One of my friends forgot my birthday.

It's not so much that she forgot, again, as that she never remembers. My birthday is December 30th; it's 5 days after Christmas and 1 day before New Year's Eve. You might think that makes it easy to remember, but I've found out it actually get's jumbled in people's minds as "sometime after Christmas but before the new year..." and over the years, I've adjusted my attitude considerably. If you think of me anytime after Christmas and before the new year, it's enough for me.

This friend seems to forget most people's birthdays. She even forgot her mother's once or twice. Knowing this, I decided to call her on my birthday to remind her. What's interesting is that there were a couple of people I spoke to on my birthday who, I later realized, had forgotten my birthday but I didn't feel the need to call and remind them, and, in fact, they all eventually remembered. However with her, I did. In fact, I was anticipating her forgetfulness and had long planned to phone her to remind her.

She didn't answer. She never called back and I spoke to her for the first time late last week, since well before Christmas. The night before, I had dinner with a friend where we talked about the situation.
"I know I say this every year. I know I say I'm going to drop the dead weight in my life, but I'm for real this time."

My friend nodded her head as she chewed on her rib

"And Carla is the one person I always say is the first to go."

She nodded her head again, still chewing

"But I'm serious this time. It's not just the birthday thing. The birthday thing is really more of a tangible incident that represents what's been going on with us for years. She doesn't care enough about me to remember anything important. Not to mention, we don't have anything in common anymore. We used to have school, but that's long gone, now."
I think Carla has a microphone in my life because this isn't the first time I've thought to myself That's it, I'm done trying to be friends... and she pops up out of nowhere.

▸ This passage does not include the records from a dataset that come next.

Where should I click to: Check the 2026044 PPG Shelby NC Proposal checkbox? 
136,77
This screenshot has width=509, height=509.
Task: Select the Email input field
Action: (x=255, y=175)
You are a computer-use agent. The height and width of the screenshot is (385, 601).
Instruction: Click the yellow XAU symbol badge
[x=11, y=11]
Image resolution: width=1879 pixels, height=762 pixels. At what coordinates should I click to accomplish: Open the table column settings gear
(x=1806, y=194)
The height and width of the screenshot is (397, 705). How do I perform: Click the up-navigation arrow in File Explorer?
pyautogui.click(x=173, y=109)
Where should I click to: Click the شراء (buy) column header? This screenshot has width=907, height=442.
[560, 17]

I reminded her, mid-way through our conversation, about my birthday. She went straight into the "Oh what a horrible friend I am" and the "Please don't hate me" lines. I chuckled to myself when she asked me if I was upset with her. "Oh if only you knew how indifferent I am right now..." I wanted to say. She didn't really get me going until she made a remark about what close friends we are.

That drives me crazy. Absolutely crazy.

J started doing that this time last year. On the rare occasion we spoke on the phone, he would find a way to incorporate "You're my best friend" into the conversation. I knew he wanted me to agree and validate it, but it wasn't true. As I told another friend, of the people I do consider to be my close friends, none of them have ever made such a comment outside of a necessary context, i.e. a phrase like "You're one of my closest friends, so you know I like..." But this girl? She finds an excuse to drop a phrase like that on me, pretty consistently. I don't feel like it's my job to clear the record, because I'm clear on it and I bet she is too.

Today, I tried to break it down in a conversation with another friend.
"It's not that I need her to remember my birthday. It's that remembering anything important about anyone but herself seems so beyond her."

"Maybe," my friend began, "she's just having a selfish period."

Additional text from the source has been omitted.